Curiously, I could find no path through French, but justifying an altered path through English which I will endeavor to show. I came up with the following:

"Un Coup de Dés Jamais N'Abolira Le Hasard" would become

"No coup for the Jamaican despot who never abolished chance."

The odd thing I guess, is that I've used the French word for 'never' to become Jamaica, but Ejur is patently supposed to be in Africa. For some reason, I came up with a possible thought from Roussel. "What if I were to found a never-never land of Africa for my novel(ty), in which some citizens were never to be made slaves of the white men, were never conquered by anyone except perhaps by their own vicissitudes, or perhaps in a more humorous vein it is this thought:

A throw of the dice is a nether god (never to nether, and Jamaica to Ja Maker) which gives abolition to chants.

This then would be at least a description of the Rul(e).

"Chance as demiurge gives rise to chants," or "Its one divine rule is song."

Or from Le Hasard to Le Haha surd, or logically derived absurdities, or "laughing logics"
or really species of ludicity, which in a playful way is very close to lucidity, lucid ludics.

Now, there is another odd echo, which is a sort of echo of roots, or the possibilities for feeling in narrative that I feel sure must have inspired the mind of Roussel. The only specific thing I will say is that there are a few very Rousselian details about this story. The story of Robert Burn and Jenny Clow. The name of Roussel's ship is the Sylvander. Sylvander is the name Burns used in a series of  loveletters to Jenny Clow's employer Agnes Maclehose, but upon the delivering of a letter one time, Burns seduced and impregnated Jenny clow:

Following an affair whilst with the poet while he was in Edinburgh, the twenty year old Jenny Clow gave birth in November 1788[7] to Robert Burns's child, Robert Burns Clow. She is said to have had a port wine birthmark that caused her embarrassment in public situations. Jenny died three years later from TB.

Robert Burns (clue):

In Roussel, the girl child of Talu and Rul is named Sirdah and is 'burned' with the same star marking her forehead which echoes the golden hair pin star which Rul desired from the dead Swiss woman. The only possible connection I could find between "Swiss Woman" and Jenny Clow
was the phrase Charwoman, the operative connective being 'Swiss Chard" or Swiss Charred (Burnt). There is also a sense of the "holy" from Swiss cheese. The Swiss woman is trying to save her own child, whose sex is left ambiguous by Roussel. Let's visit Roussel's mention of the red birth mark of Sirdah, or perhaps her name is really (Life)-iS-(c)hard:



Here is the text produced by Joseph Conrad for the volume of Love Letters which Burns produced called Sylvander and Clarinda.

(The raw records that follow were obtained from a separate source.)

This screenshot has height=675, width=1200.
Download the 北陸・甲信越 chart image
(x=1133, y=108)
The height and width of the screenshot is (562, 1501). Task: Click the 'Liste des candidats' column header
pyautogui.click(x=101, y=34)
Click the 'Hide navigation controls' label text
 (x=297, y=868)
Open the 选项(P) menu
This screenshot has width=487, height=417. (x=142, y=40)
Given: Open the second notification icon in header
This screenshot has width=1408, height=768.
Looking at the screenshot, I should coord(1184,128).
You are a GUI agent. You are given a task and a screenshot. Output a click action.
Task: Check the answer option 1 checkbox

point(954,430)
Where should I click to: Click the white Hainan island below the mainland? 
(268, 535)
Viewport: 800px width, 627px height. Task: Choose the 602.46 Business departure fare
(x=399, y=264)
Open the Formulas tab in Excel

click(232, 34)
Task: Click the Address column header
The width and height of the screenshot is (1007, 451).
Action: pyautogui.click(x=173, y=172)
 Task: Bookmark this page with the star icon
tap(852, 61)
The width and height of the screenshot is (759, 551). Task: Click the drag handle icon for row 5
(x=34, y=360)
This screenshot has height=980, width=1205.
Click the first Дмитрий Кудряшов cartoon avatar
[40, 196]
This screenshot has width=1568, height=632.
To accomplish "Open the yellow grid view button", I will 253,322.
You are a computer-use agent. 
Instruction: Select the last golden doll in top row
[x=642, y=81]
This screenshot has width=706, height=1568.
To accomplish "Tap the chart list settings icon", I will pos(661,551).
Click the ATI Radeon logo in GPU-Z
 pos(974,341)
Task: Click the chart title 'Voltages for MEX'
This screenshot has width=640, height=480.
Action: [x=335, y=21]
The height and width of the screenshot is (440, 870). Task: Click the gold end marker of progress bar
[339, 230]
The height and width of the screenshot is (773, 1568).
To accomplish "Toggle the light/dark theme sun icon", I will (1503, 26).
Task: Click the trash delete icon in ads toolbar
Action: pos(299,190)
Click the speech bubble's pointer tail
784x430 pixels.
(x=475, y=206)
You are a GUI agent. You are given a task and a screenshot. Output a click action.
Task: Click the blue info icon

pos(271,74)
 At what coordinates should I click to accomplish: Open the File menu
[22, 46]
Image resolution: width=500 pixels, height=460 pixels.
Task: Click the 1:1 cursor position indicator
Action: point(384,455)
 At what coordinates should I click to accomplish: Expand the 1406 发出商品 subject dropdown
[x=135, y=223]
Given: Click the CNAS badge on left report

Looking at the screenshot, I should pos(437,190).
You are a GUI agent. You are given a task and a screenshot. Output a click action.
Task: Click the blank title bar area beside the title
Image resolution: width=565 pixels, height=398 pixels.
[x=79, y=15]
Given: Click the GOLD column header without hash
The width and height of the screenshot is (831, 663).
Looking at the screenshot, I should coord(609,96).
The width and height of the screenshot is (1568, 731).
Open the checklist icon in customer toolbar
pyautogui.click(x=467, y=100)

"The sight of human affairs deserves admiration 
and pity. They are worthy of respect, too. And 
he is not insensible who pays them the undemon- 
strative tribute of a sigh which is not a sob, and 
of a smile which is not a grin." 

JOSEPH CONRAD. 

Strangely, there is also this small text from Burns about Jenny Clow:

"Oh Jenny’s a weet, poor body,
Jenny’s seldom dry,
She draigl’t a’ her petticoats,
Comin thro’ the rye"!

And then there is the life of Robert Burns Clow itself which seems somehow pertinent:

Born in Edinburgh in 1788, Robert Burns was willing to take (him) into his home, but his mother would not part with him. He later became a wealthy merchant in London. Robert (Burns Clow) married and had a son, also Robert Burns Clow, who went to Borneo, married a chief's daughter and was killed by pirates. He had been given his father's names, as this was the custom at the time. He was to name his own son Robert, however he never capitalized on the link with his famous poet father.

At any rate, however Raymond Roussel may have come up with this particular part of his tale in Impressions of Africa, I don't think we will ever know definitively. That ship no longer bobs above the waves. Its clues are burned away, leaving us to clown about in the wreckage, and sigh, but not sob.






In Ejur, in the land of old Suan,
Talu and Rul happen to view
The shipwreck of the Mallarme'..

It tosses up a lady's corpse
limp as chard in a Swiss
costume of white and billowing
sleeves as creamy as cheese.

Rul sees her red velvet corset,
and a star of golden hair pins
which Rul madly covets, and sends
a slave to fetch in the awful
waves, discovering also
a dead child clinging clos
by the neck of the corpse, and later
a name, Sylvander, embroidered
upon a sailor's cap, last cap
left floating in the foam.

Tal and Rul give birth to Sirdah
who has a star-shaped birthmark
strangely - on her forehead
which leaves Rul cold
and so takes Mossem,
the tall councillor of Talu.

Mossem and Rul give birth to a boy
and abandon Sirdah to the dark Vorrh
and Talu all unawares begins the Jeruka
in war and bellicose sadness.
Mossem takes Jizme (to hide his sin from Talu)
to hide his relations with Rul
Jizme finds Naïr (As Mossem never touches her)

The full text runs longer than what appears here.